EXERCISE REQUIREMENTS:
Transcribe each of the following records word for word, keeping every line in its original order.

## BEGIN DATA

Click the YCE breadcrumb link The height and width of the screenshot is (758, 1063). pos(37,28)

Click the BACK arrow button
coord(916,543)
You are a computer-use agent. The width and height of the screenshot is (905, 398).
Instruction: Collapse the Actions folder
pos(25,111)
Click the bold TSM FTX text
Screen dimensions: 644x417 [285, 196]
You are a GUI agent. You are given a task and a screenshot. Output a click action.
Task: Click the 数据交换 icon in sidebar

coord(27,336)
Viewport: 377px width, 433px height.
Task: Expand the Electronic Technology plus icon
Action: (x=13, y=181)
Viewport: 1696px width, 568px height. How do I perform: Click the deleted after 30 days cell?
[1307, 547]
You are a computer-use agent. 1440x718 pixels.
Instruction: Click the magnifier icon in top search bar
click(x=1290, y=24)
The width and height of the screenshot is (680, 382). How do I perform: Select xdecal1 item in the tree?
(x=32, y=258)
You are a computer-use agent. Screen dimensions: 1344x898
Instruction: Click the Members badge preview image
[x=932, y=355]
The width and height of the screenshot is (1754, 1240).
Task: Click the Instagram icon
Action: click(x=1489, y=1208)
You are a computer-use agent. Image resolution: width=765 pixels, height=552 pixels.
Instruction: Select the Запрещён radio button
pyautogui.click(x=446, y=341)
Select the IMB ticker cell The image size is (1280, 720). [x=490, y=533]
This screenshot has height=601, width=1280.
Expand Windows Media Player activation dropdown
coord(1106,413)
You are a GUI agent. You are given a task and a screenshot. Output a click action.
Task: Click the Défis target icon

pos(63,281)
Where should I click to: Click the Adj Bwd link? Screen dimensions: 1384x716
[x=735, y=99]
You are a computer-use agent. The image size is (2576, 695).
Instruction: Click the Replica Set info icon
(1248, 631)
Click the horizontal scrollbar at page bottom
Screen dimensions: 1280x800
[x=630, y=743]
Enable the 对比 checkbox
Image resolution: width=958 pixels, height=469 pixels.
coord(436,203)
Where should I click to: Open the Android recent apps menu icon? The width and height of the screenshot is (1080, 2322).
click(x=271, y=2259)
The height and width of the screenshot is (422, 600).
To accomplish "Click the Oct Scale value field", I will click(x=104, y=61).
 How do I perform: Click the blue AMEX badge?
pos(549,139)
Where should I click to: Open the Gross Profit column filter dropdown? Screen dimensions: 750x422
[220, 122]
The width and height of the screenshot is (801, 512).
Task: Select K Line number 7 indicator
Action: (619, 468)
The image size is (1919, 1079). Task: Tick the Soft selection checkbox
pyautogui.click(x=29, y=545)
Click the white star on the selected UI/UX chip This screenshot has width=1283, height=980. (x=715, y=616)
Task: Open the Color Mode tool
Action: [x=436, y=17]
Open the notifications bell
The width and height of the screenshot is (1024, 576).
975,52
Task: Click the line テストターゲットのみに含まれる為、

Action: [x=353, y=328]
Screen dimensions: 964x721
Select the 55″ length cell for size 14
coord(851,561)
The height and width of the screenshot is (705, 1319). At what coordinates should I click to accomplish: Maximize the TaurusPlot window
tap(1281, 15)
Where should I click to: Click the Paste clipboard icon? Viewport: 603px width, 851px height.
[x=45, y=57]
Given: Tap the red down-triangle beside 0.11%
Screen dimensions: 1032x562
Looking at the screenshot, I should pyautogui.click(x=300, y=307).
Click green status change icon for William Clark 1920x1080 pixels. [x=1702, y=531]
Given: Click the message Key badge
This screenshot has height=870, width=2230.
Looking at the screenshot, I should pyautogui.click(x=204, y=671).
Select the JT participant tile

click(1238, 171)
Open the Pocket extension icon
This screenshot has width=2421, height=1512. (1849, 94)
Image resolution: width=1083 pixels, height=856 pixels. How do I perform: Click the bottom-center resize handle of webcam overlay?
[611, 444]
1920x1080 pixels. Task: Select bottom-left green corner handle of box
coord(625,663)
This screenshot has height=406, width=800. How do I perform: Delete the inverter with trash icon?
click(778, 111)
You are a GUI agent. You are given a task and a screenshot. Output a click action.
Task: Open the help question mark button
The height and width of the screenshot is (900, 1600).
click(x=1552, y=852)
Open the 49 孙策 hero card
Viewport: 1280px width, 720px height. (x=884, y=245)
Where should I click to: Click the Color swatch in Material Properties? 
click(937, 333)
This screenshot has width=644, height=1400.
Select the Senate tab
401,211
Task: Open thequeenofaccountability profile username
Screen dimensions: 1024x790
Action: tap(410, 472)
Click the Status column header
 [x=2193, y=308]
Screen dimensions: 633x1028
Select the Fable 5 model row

## END DATA

OUTPUT FOR THIS EXERCISE:
Click the YCE breadcrumb link The height and width of the screenshot is (758, 1063). pos(37,28)

Click the BACK arrow button
coord(916,543)
You are a computer-use agent. The width and height of the screenshot is (905, 398).
Instruction: Collapse the Actions folder
pos(25,111)
Click the bold TSM FTX text
Screen dimensions: 644x417 [285, 196]
You are a GUI agent. You are given a task and a screenshot. Output a click action.
Task: Click the 数据交换 icon in sidebar

coord(27,336)
Viewport: 377px width, 433px height.
Task: Expand the Electronic Technology plus icon
Action: (x=13, y=181)
Viewport: 1696px width, 568px height. How do I perform: Click the deleted after 30 days cell?
[1307, 547]
You are a computer-use agent. 1440x718 pixels.
Instruction: Click the magnifier icon in top search bar
click(x=1290, y=24)
The width and height of the screenshot is (680, 382). How do I perform: Select xdecal1 item in the tree?
(x=32, y=258)
You are a computer-use agent. Screen dimensions: 1344x898
Instruction: Click the Members badge preview image
[x=932, y=355]
The width and height of the screenshot is (1754, 1240).
Task: Click the Instagram icon
Action: click(x=1489, y=1208)
You are a computer-use agent. Image resolution: width=765 pixels, height=552 pixels.
Instruction: Select the Запрещён radio button
pyautogui.click(x=446, y=341)
Select the IMB ticker cell The image size is (1280, 720). [x=490, y=533]
This screenshot has height=601, width=1280.
Expand Windows Media Player activation dropdown
coord(1106,413)
You are a GUI agent. You are given a task and a screenshot. Output a click action.
Task: Click the Défis target icon

pos(63,281)
Where should I click to: Click the Adj Bwd link? Screen dimensions: 1384x716
[x=735, y=99]
You are a computer-use agent. The image size is (2576, 695).
Instruction: Click the Replica Set info icon
(1248, 631)
Click the horizontal scrollbar at page bottom
Screen dimensions: 1280x800
[x=630, y=743]
Enable the 对比 checkbox
Image resolution: width=958 pixels, height=469 pixels.
coord(436,203)
Where should I click to: Open the Android recent apps menu icon? The width and height of the screenshot is (1080, 2322).
click(x=271, y=2259)
The height and width of the screenshot is (422, 600).
To accomplish "Click the Oct Scale value field", I will click(x=104, y=61).
 How do I perform: Click the blue AMEX badge?
pos(549,139)
Where should I click to: Open the Gross Profit column filter dropdown? Screen dimensions: 750x422
[220, 122]
The width and height of the screenshot is (801, 512).
Task: Select K Line number 7 indicator
Action: (619, 468)
The image size is (1919, 1079). Task: Tick the Soft selection checkbox
pyautogui.click(x=29, y=545)
Click the white star on the selected UI/UX chip This screenshot has width=1283, height=980. (x=715, y=616)
Task: Open the Color Mode tool
Action: [x=436, y=17]
Open the notifications bell
The width and height of the screenshot is (1024, 576).
975,52
Task: Click the line テストターゲットのみに含まれる為、

Action: [x=353, y=328]
Screen dimensions: 964x721
Select the 55″ length cell for size 14
coord(851,561)
The height and width of the screenshot is (705, 1319). At what coordinates should I click to accomplish: Maximize the TaurusPlot window
tap(1281, 15)
Where should I click to: Click the Paste clipboard icon? Viewport: 603px width, 851px height.
[x=45, y=57]
Given: Tap the red down-triangle beside 0.11%
Screen dimensions: 1032x562
Looking at the screenshot, I should pyautogui.click(x=300, y=307).
Click green status change icon for William Clark 1920x1080 pixels. [x=1702, y=531]
Given: Click the message Key badge
This screenshot has height=870, width=2230.
Looking at the screenshot, I should pyautogui.click(x=204, y=671).
Select the JT participant tile

click(1238, 171)
Open the Pocket extension icon
This screenshot has width=2421, height=1512. (1849, 94)
Image resolution: width=1083 pixels, height=856 pixels. How do I perform: Click the bottom-center resize handle of webcam overlay?
[611, 444]
1920x1080 pixels. Task: Select bottom-left green corner handle of box
coord(625,663)
This screenshot has height=406, width=800. How do I perform: Delete the inverter with trash icon?
click(778, 111)
You are a GUI agent. You are given a task and a screenshot. Output a click action.
Task: Open the help question mark button
The height and width of the screenshot is (900, 1600).
click(x=1552, y=852)
Open the 49 孙策 hero card
Viewport: 1280px width, 720px height. (x=884, y=245)
Where should I click to: Click the Color swatch in Material Properties? 
click(937, 333)
This screenshot has width=644, height=1400.
Select the Senate tab
401,211
Task: Open thequeenofaccountability profile username
Screen dimensions: 1024x790
Action: tap(410, 472)
Click the Status column header
 [x=2193, y=308]
Screen dimensions: 633x1028
Select the Fable 5 model row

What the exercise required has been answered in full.